Апоков выдвинул ящик стола, достал две открытки, оформленные роскошнейшим образом, и дал их Сергею.

– Это приглашения на корпоративный отдых. В районе озера Селигер. Тебе и Руденко. В пятницу выезжаем. В воскресенье вечером – домой.

– Спасибо. – Сергей принял открытки. – Мы подумаем.

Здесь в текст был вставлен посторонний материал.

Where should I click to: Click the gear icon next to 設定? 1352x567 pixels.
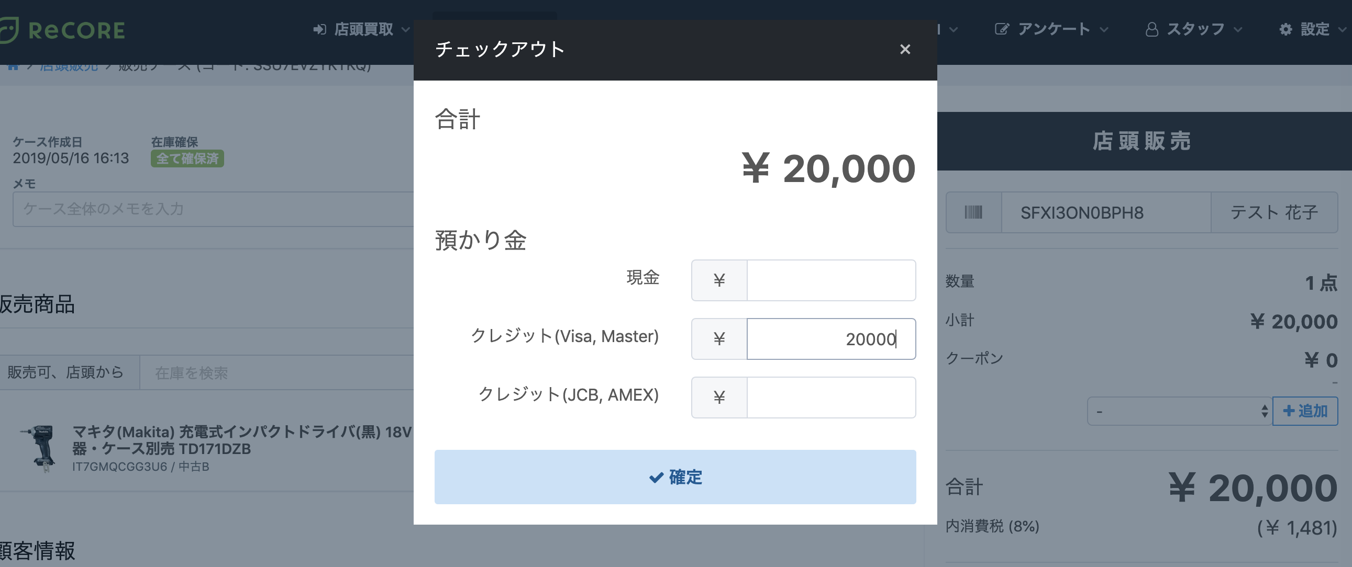1285,29
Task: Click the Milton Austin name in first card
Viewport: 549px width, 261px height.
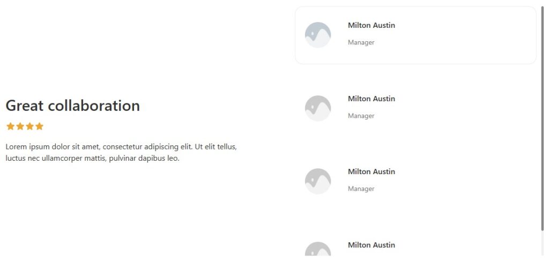Action: [371, 25]
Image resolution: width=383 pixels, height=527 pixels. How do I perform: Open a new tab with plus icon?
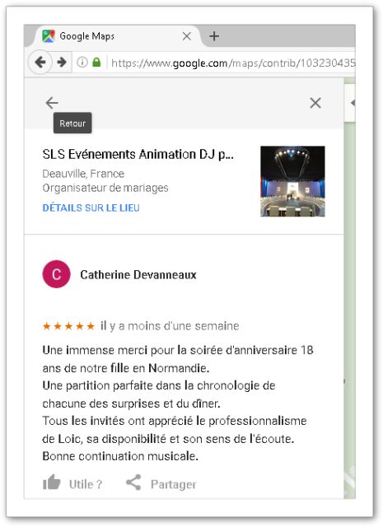coord(214,36)
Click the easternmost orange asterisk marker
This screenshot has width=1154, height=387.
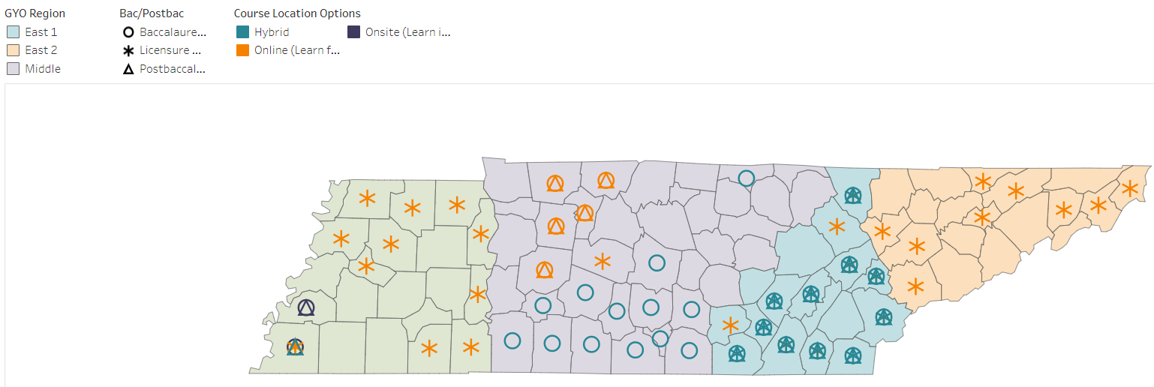1129,188
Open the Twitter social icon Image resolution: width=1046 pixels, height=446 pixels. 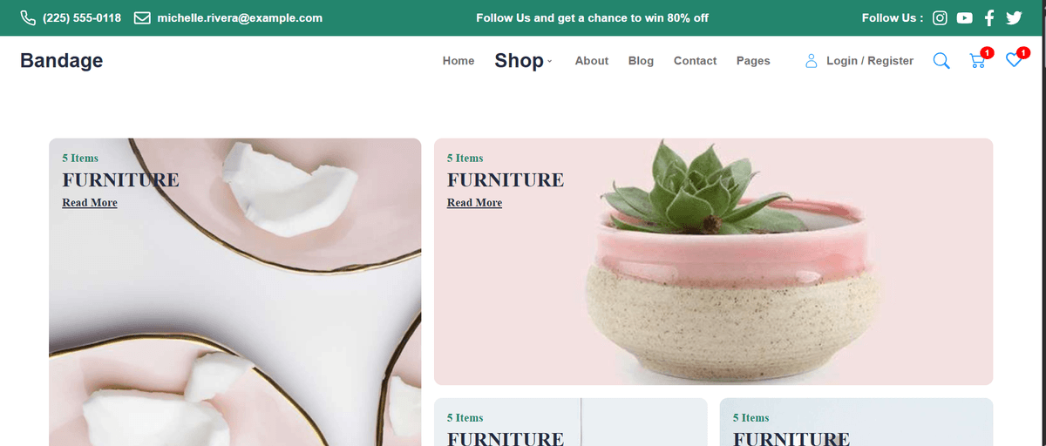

– Чего там думать?! – чуть не закричал Апоков. – Эх, приказал бы я вам, если бы работали у меня… А впрочем… Хотите, еще до поездки я вас в штат зачислю? А? Тебя и Романа. Завтра же! Оклад по две штуки баксов каждому. Ну, чего молчишь?

Сергей сидел ошарашенный.

– Кстати, – продолжал Апоков. – Как там мой друг Руденко поживает?

– Да не очень чтобы хорошо. Налет был на его квартиру. Неизвестные побывали. Все вверх дном перевернули…

– Да что ты! – Апоков аж подскочил. – И много украли?

Тут Сергей подумал, что сболтнул лишнего. Не спешил отвечать.

– Я не знаю. Да и сам он пока не знает…

– Вот сволочи! Сволочи! – Гендиректор забарабанил пальцами по столу. – Бандитская страна! Обманывают, воруют… Когда обворовывают моего друга, мне кажется, что обворовали меня. И нет ничего тягостнее, когда вот так сидишь и ничем помочь не можешь… Хотя, впрочем, у меня есть один хороший следователь. Точно! Поговори с Романом и дай мне знать. В таком деле нужна квалифицированная помощь.

– Хорошо, я поговорю…

– Не тяни.

– Хорошо… Я пойду?

Сергей встал.

– Иди. Да, вот еще, насчет все той же рок-оперы, пока не забыл… Чем у тебя все это хозяйство про Христа будет заканчиваться?

– Как чем? – Сергей пожал плечами. – Понятно чем. Распнут Его… а потом воскреснет.

– Ты вот что. – Апоков тоже встал и, демонстрируя полное доверие, подошел к Сергею. – Я вчера говорил с Болгариным. Обсуждали всю эту библейскую историю… Вот, значит… Он просил, чтобы его не распинали и плетками на площади не били, иначе откажется играть.